V4-04: Novel Use of Fluorescence Lymphangiography During Robotic Groin Dissection for Penile Cancer

V4-04: Novel Use of Fluorescence Lymphangiography During Robotic Groin Dissection for Penile Cancer

Video

INTRODUCTION

Indocyanine green (ICG) lymphangiography has been used to detect lymphatic channels under fluorescent light and to aid in the excision of affected lymph nodes. We describe our novel technique of robotic inguinal lymphadenectomy with near infrared fluorescence imaging using ICG to facilitate lymph node identification during robotic groin dissection for penile cancer.

METHODS

Using a high definition recording system and iMovie software with narrative and annotative editing, we created a video of our novel technique for robotic inguinal lymphadenectomy with near infrared fluorescence imaging using the Surgical Intuitive Da Vinci Xi robot. Robotic ports are placed in a V configuration at the tip of the femoral triangle after development of the working space by blunt finger dissection. Intradermal ICG is injected at the penile stump or base (0.5 ml of 2 mg/kg concentration in normal saline) and the lymphatic channels and nodes are visualized with near infrared fluorescence imaging in the robotic console approximately 15 minutes after injection. The surgical template established via the open approach is then replicated.

RESULTS

A total of 8 groin dissections have been completed using this technique with a mean lymph node yield of 8 per groin (range 5-16 lymph nodes). With a follow up ranging from 3-16 months, there have been no post-operative infections, lymphatic leaks, wound breakdown, or necrosis.
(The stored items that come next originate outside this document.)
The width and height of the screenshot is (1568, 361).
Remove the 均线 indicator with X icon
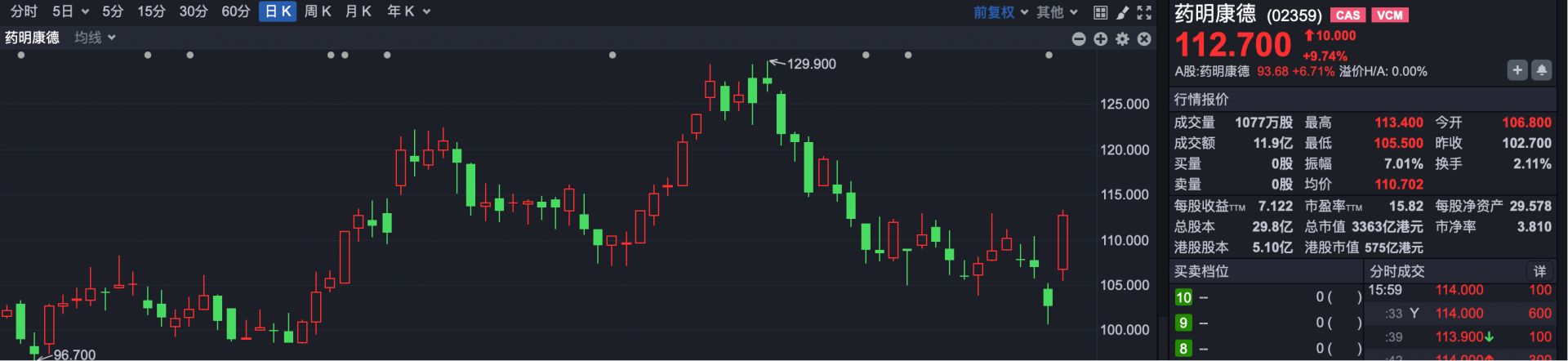[x=1144, y=39]
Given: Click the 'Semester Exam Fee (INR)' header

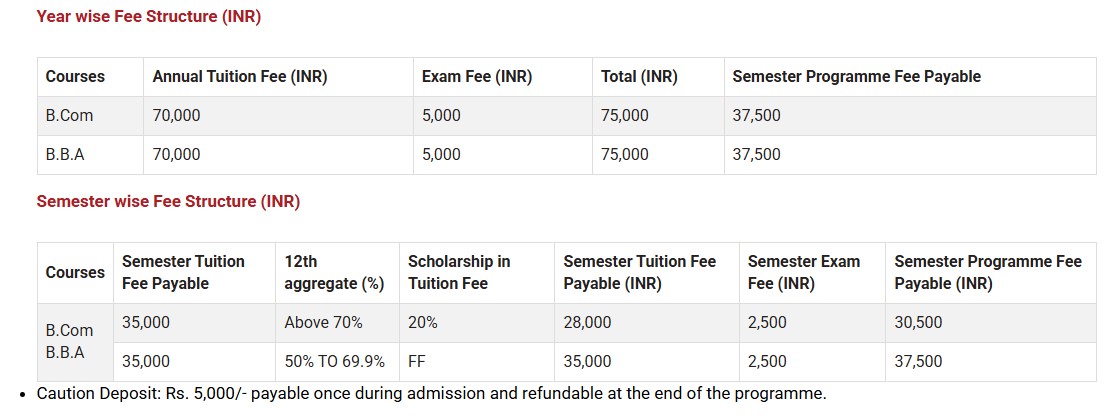Looking at the screenshot, I should pos(803,272).
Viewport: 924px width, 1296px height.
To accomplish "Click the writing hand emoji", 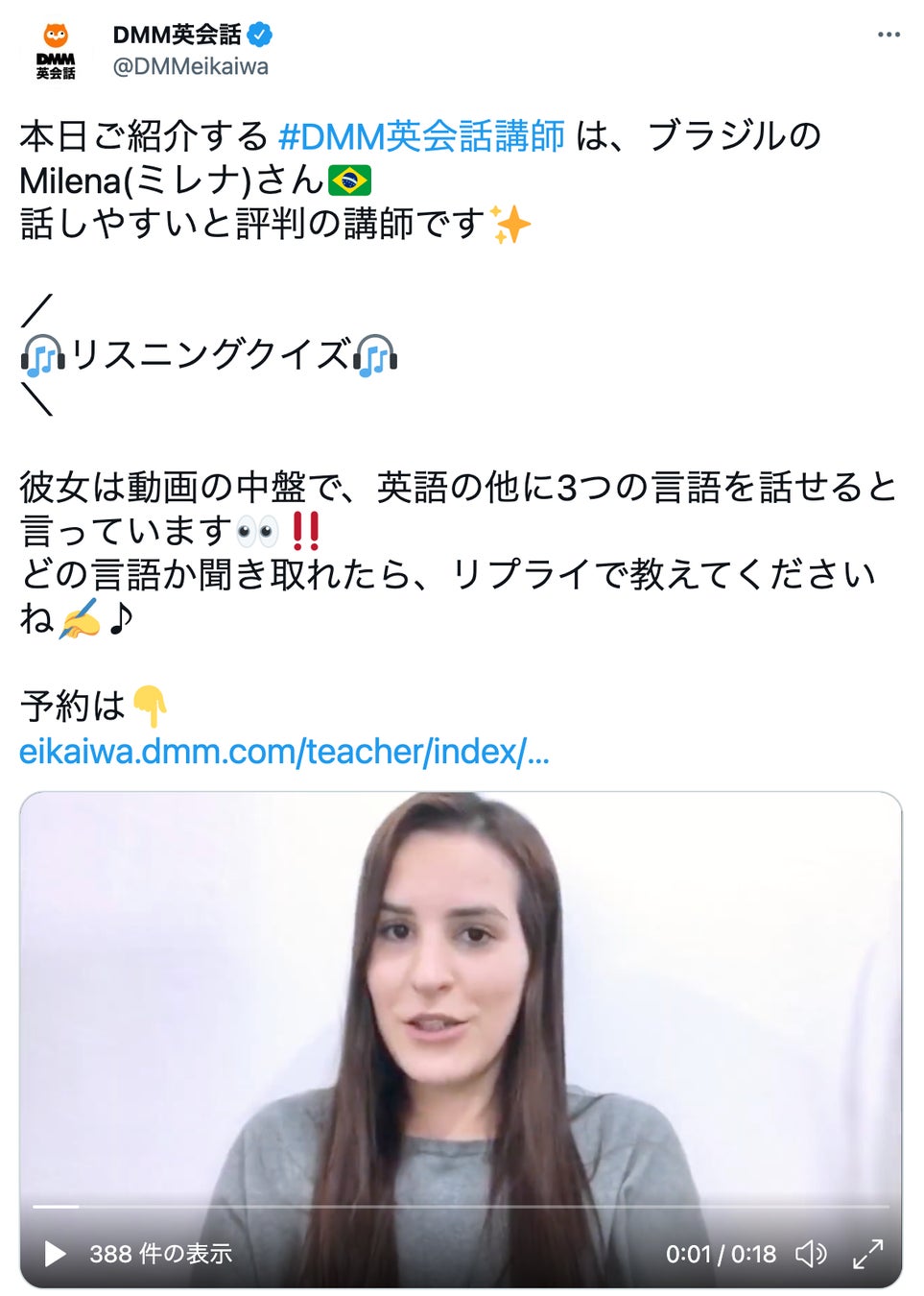I will (81, 618).
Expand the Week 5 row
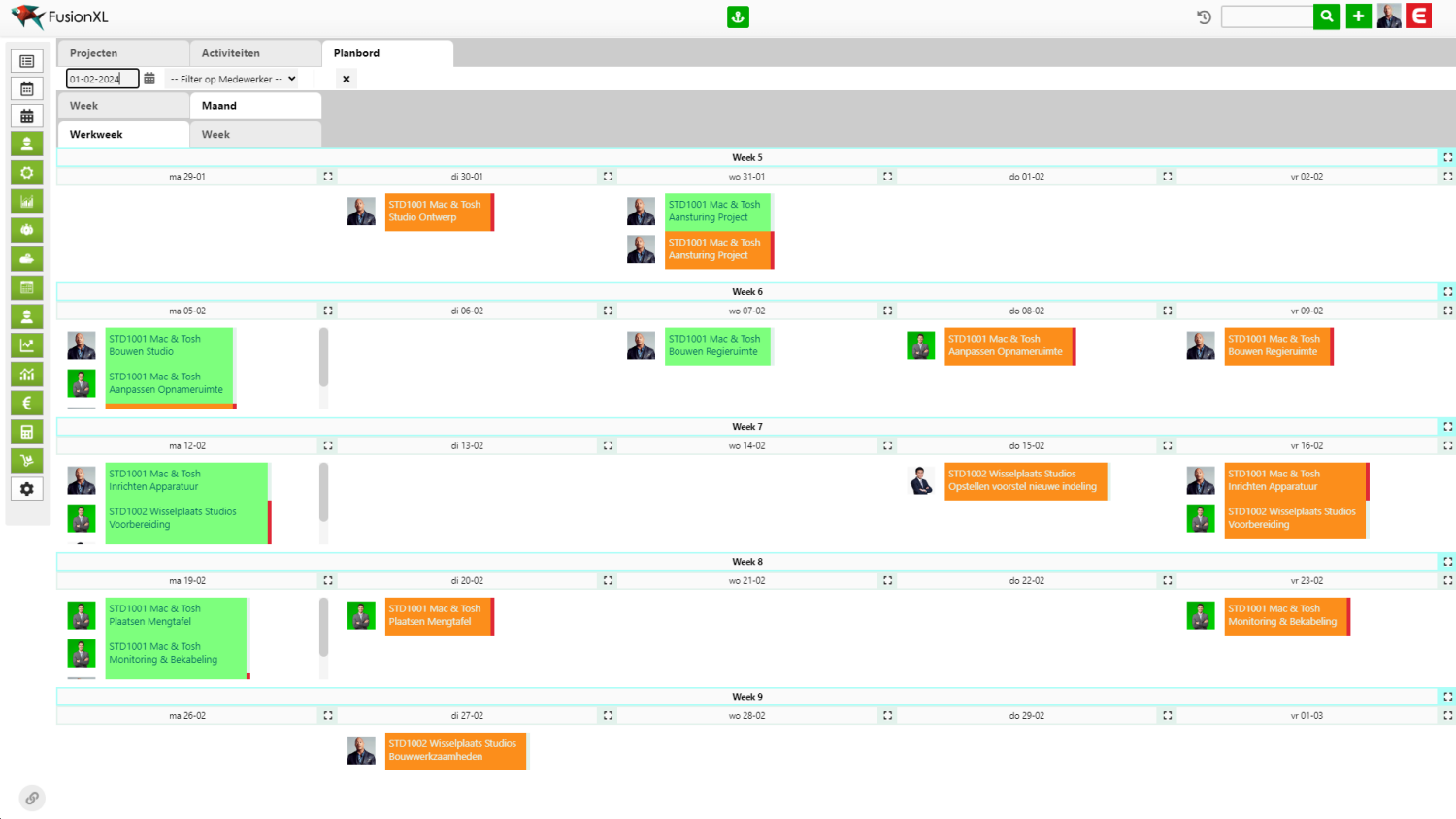 (x=1447, y=157)
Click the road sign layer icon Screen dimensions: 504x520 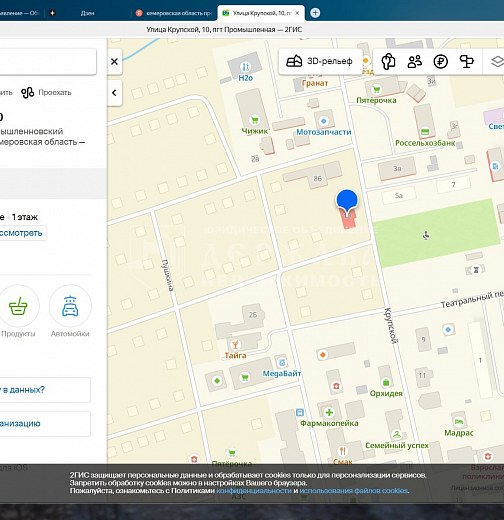click(x=466, y=62)
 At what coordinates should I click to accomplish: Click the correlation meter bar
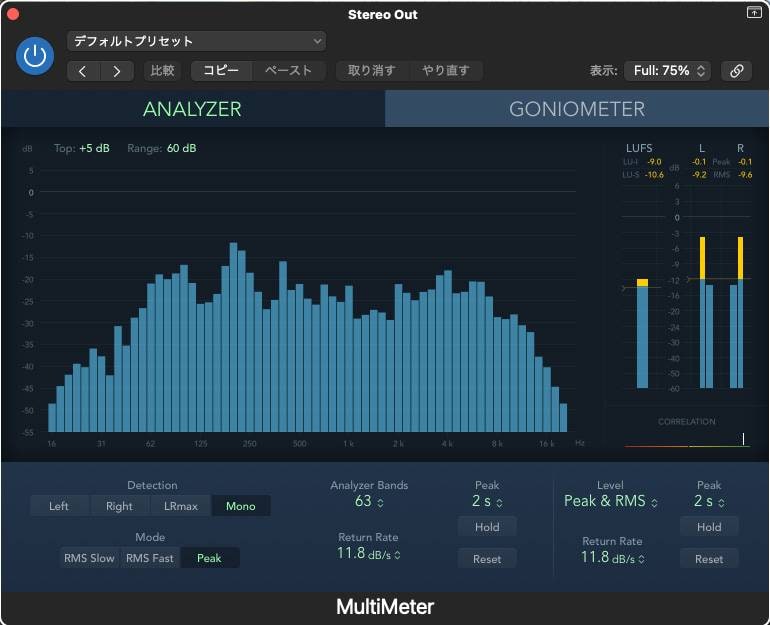(x=686, y=444)
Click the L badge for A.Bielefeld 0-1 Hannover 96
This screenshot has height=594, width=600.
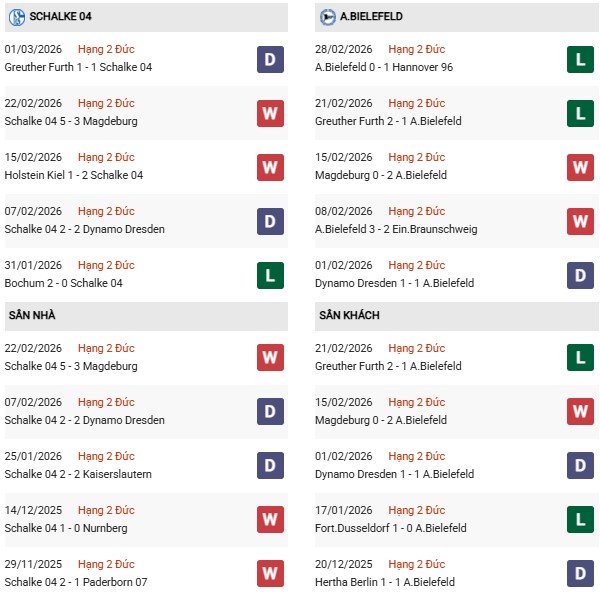(581, 59)
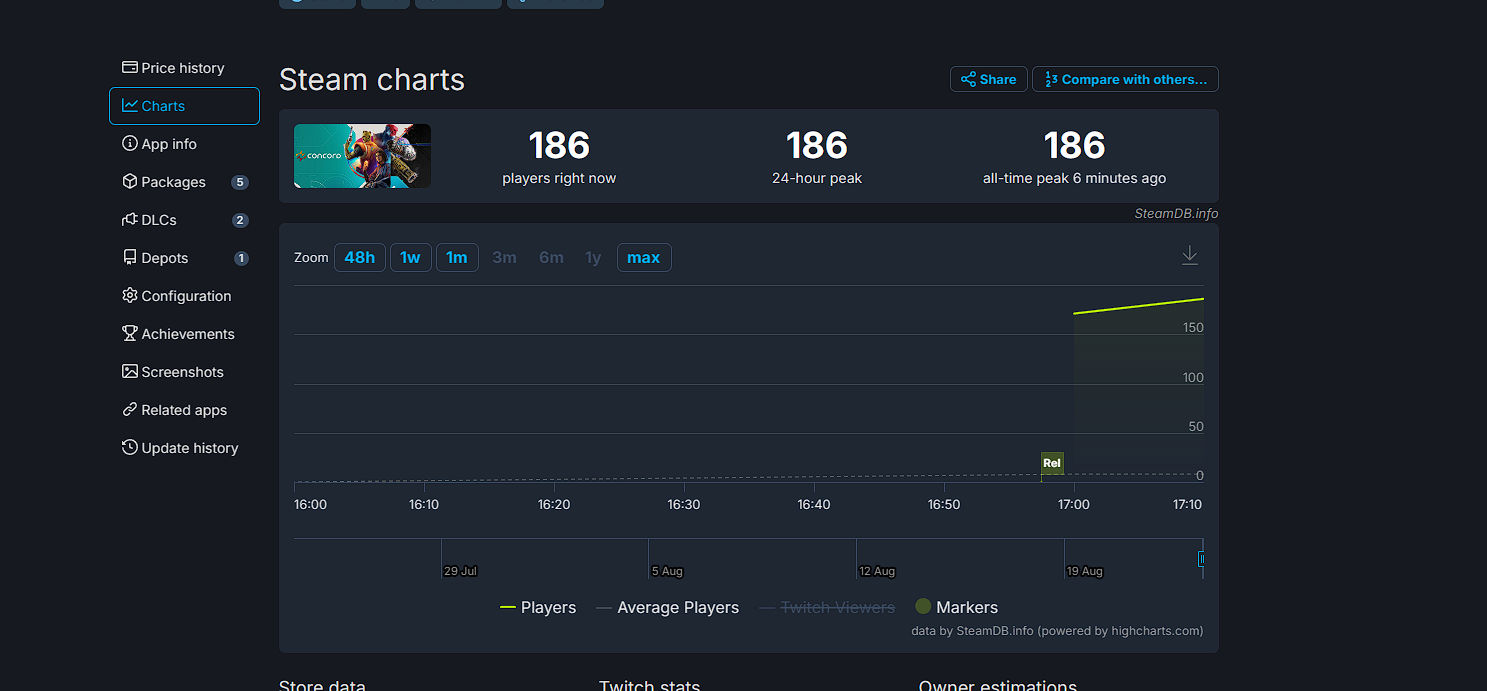Open the Configuration page
The image size is (1487, 691).
pos(184,296)
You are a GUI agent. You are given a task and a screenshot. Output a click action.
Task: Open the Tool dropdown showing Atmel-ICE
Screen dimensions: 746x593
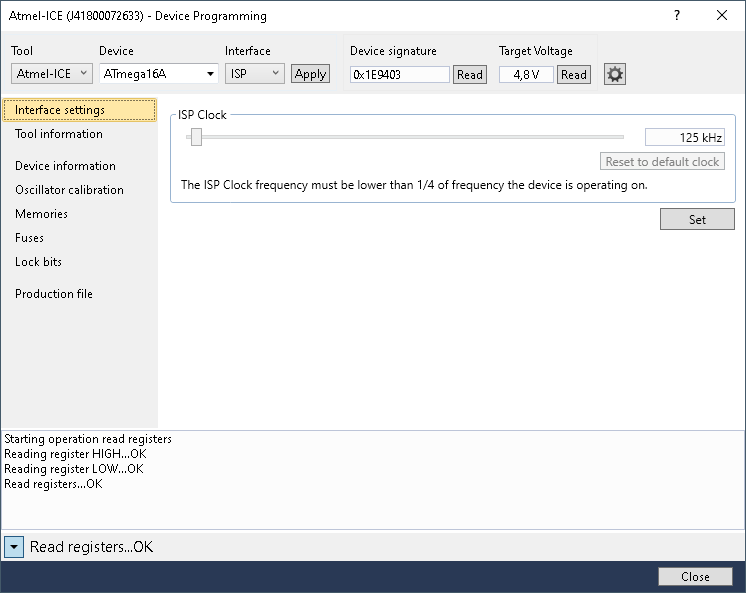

All pathologically proven nodes were identified intra-operatively with ICG.

CONCLUSION

Our novel technique of robotic inguinal lymphadenectomy with fluorescence lymphangiography using ICG facilitates identification of lymph channels and nodes. It is reproducible, safe, and helps ensure complete excision of both superficial and deep lymph nodes during groin dissection for penile cancer. This technique may dramatically decrease the morbidity compared to the open technique without compromising oncologic efficacy. Further prospective studies are required to assess the long term results of this procedure.